Heating Up the Holidays 3-Story Bundle(114)
Miles’s teeth hurt and his hands clenched into fists, remembering.
He knew there was no one else for him. All the women who’d come before her were ghost versions of what he wanted. Her, naked, in those red lace boy shorts, gesturing and laughing and making him laugh. Down on her knees, draping herself over his shoulder while he knelt at her feet, standing with her legs apart and her hands braced against the shower wall. Telling him about her job, her day, her reasons for things. Smiling, laughing, teasing, remaking the world in her image: Luminous. Glorious.
He stepped into the lobby and headed for the revolving doors.

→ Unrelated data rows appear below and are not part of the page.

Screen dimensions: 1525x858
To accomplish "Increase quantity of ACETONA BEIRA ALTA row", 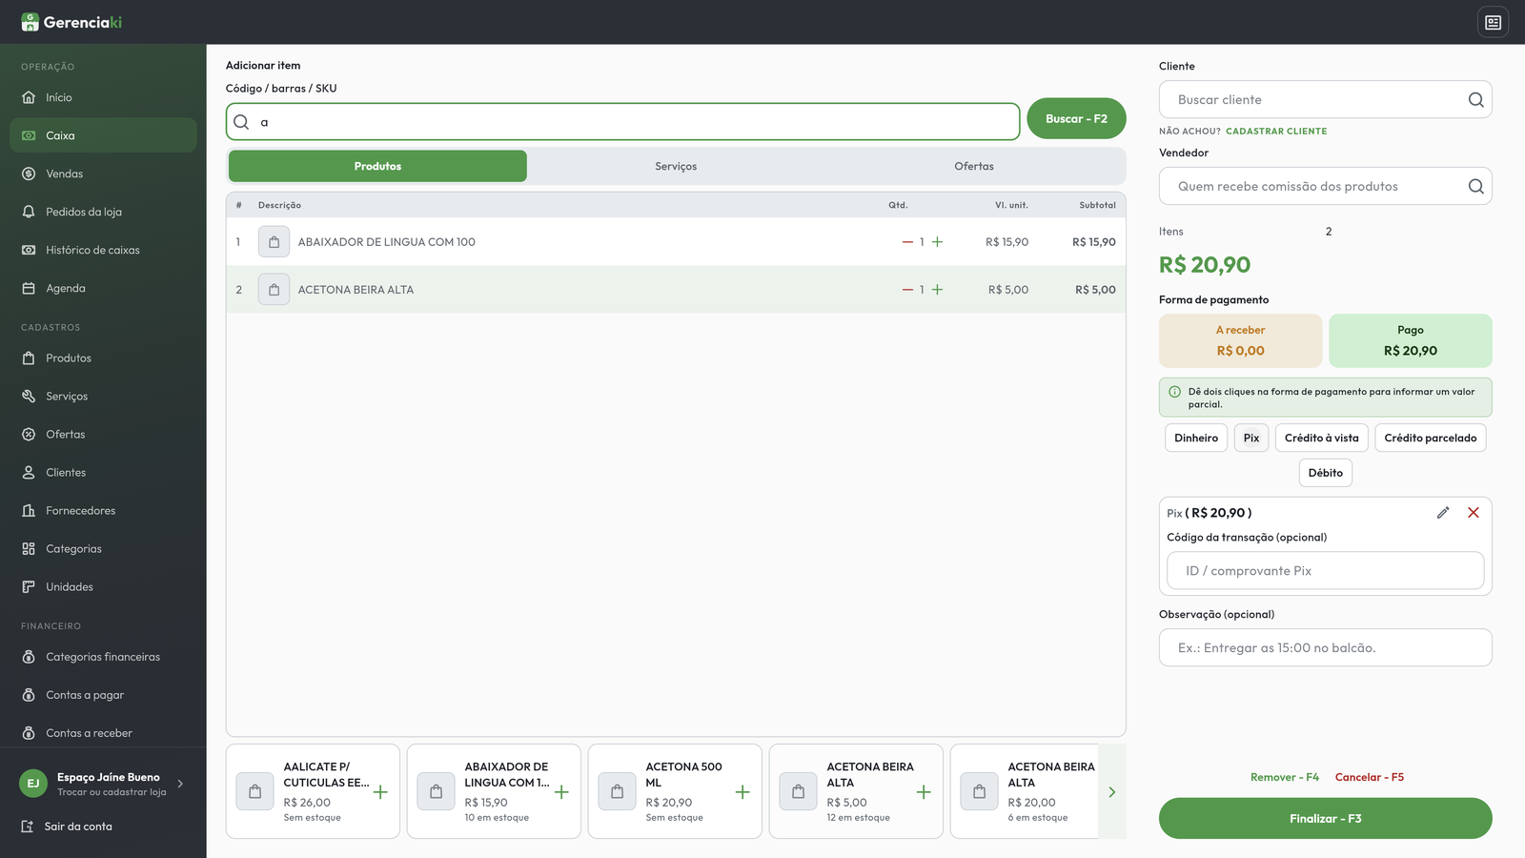I will click(x=938, y=290).
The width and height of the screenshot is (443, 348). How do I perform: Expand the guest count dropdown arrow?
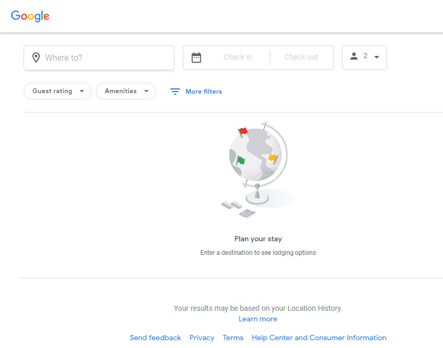click(376, 57)
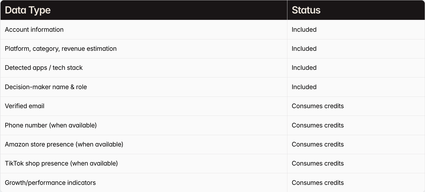Click Included status for revenue estimation row
425x192 pixels.
point(304,49)
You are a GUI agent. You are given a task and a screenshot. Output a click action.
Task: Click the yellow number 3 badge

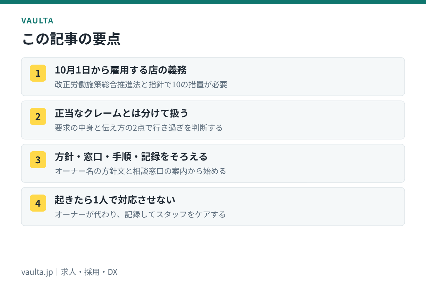pyautogui.click(x=38, y=160)
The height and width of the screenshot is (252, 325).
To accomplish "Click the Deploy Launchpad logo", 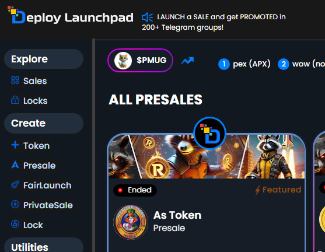I will point(71,16).
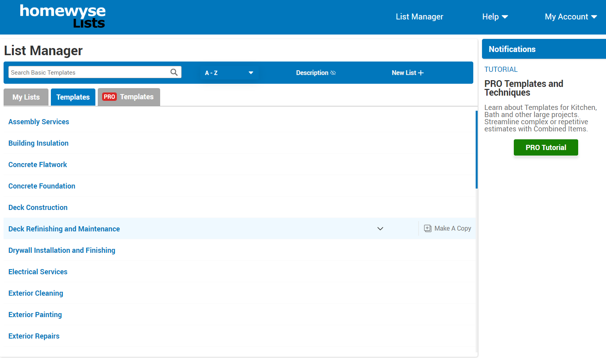Select the basic Templates tab
The image size is (606, 358).
click(73, 97)
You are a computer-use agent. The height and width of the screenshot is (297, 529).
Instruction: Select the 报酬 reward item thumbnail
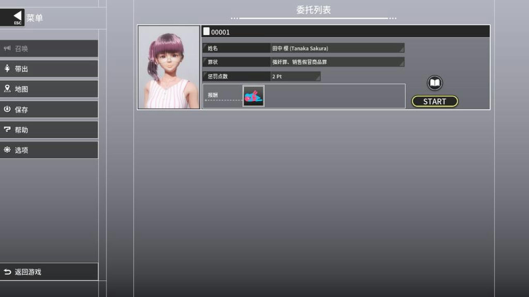tap(253, 96)
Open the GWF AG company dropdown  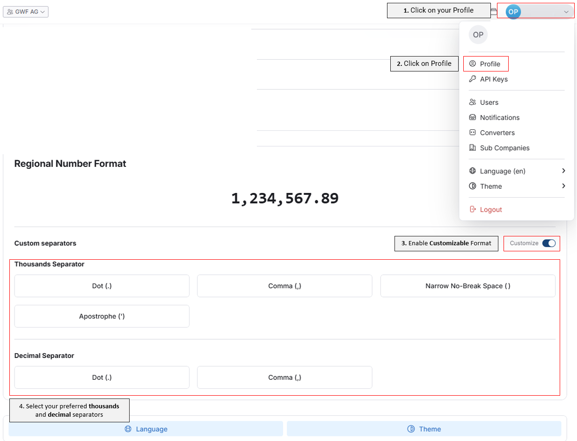click(26, 12)
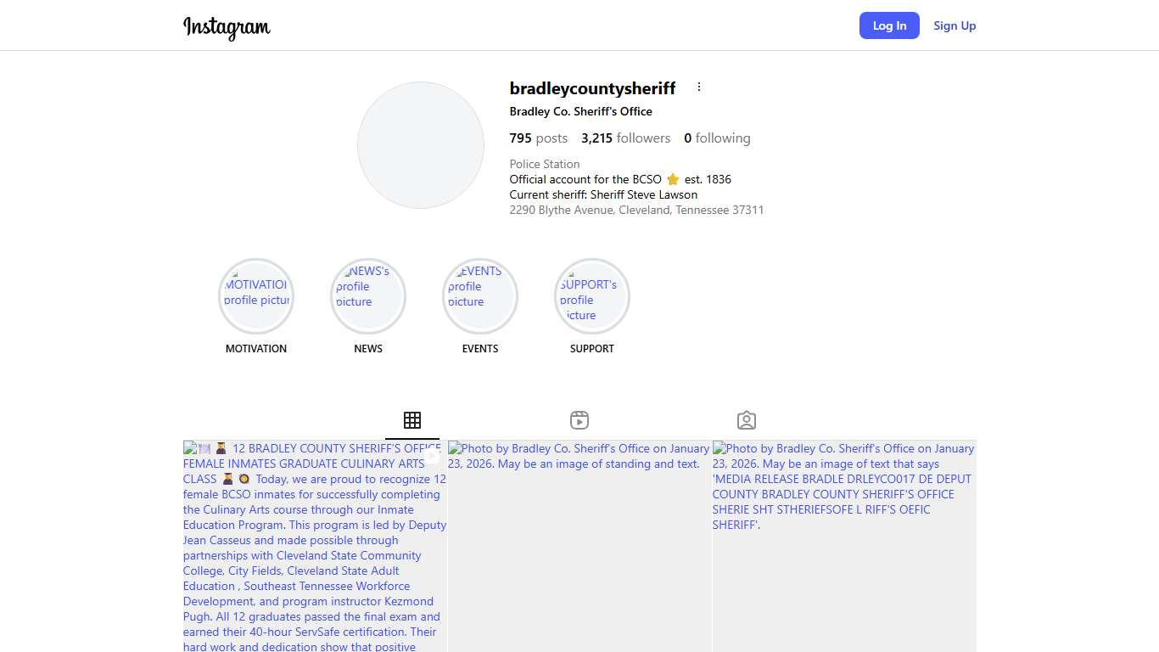Select the Posts grid tab
The height and width of the screenshot is (652, 1159).
pos(412,420)
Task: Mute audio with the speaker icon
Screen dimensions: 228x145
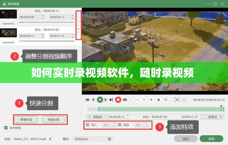Action: 125,99
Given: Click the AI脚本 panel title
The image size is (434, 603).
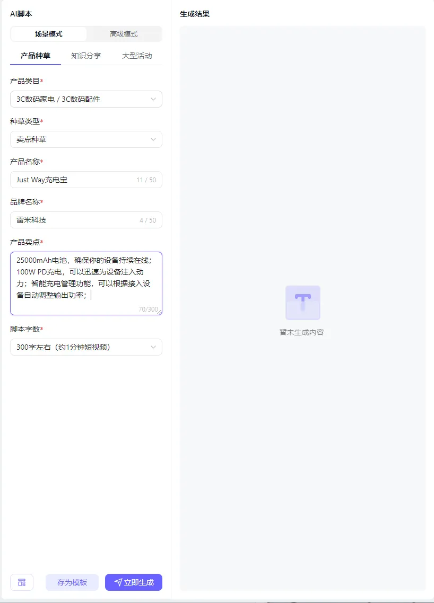Looking at the screenshot, I should click(21, 14).
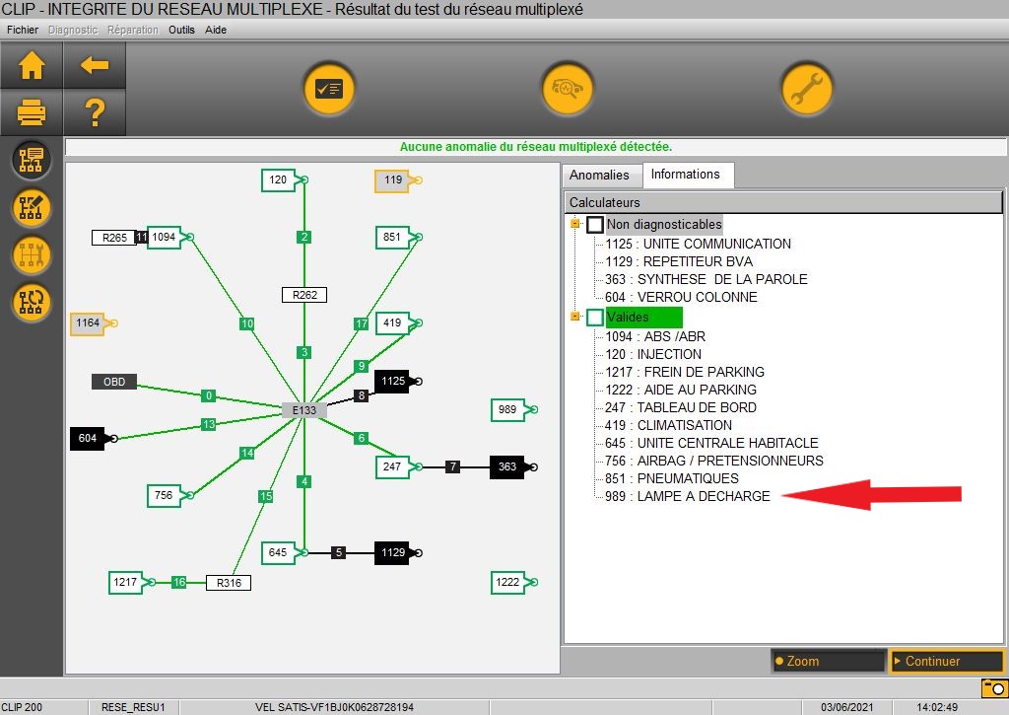Select 989 : LAMPE A DECHARGE item

pyautogui.click(x=688, y=496)
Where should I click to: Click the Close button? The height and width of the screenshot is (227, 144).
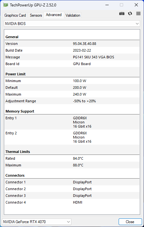[x=130, y=222]
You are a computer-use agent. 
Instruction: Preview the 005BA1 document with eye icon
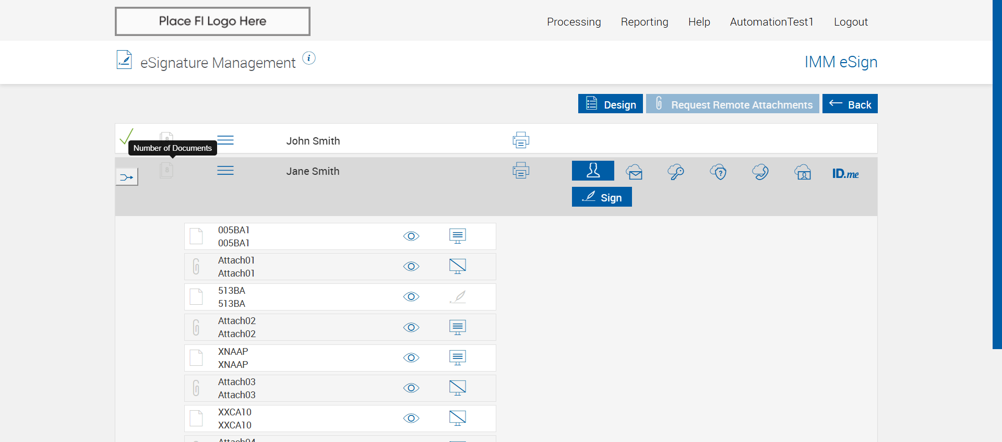[x=411, y=236]
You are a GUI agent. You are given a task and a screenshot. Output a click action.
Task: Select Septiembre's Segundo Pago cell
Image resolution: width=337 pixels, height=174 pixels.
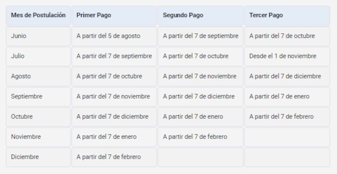pos(199,96)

He’d seen her, a year ago tonight, and there was no way to unsee her. No way to unravel her from his own fibers, no way to forget the whisper of her voice in his ear, the curves of her body under his hands, the feel of her as he moved in her, through her. There was the world, vivid with her presence, and then there was this. One foot in front of the other. While that imaginary other man at that other party watched her across the room and coveted and schemed.
Because Miles had screwed up and needed too much and confided too little and waited too long. And being here was too little, too late.
He was going to make himself sick.
His phone buzzed in his pocket. Owen, he thought, and he almost let it go.
Only he didn’t. He pulled out his phone.
Nora. View’s not bad from down here, either.
He looked up and she stepped out of the revolving door, toward him.
*
She wore a loose, short bright-blue dress with chunky blue patent-leather shoes. She had a matching shawl wrapped around her shoulders and draped over her arms. The blue of the dress made her eyes bluer, and the drape of the dress made her breasts higher and rounder, and he—he stuck both his hands in his pockets so he wouldn’t try to slide them under the flippy little hem of that dress, which had a ruffle all the way around it.
“Nora,” he said.
“I was already on my way when I got your text.” She said it so defiantly that it would have made him laugh, except that all he wanted to do was grab her and hold her and brand her in every way he knew how.
“Nora, I—”
“No. Listen.”
She looked fierce. For a moment he was afraid again. She was here, but that didn’t mean she was his.
“I almost didn’t come here tonight,” she said.
He started to say he was glad she had, but she talked right through the half-formed words.
“Because I couldn’t do it. I tried and tried—I practiced in front of the goddamned mirror—but no matter how many times I tried, I couldn’t say it. I couldn’t tell you I was a hundred percent sure you were innocent.”
He shook his head and started to speak, but she shook hers, too, hard. Don’t interrupt me.
“I didn’t think you’d want to see me if I couldn’t say that.”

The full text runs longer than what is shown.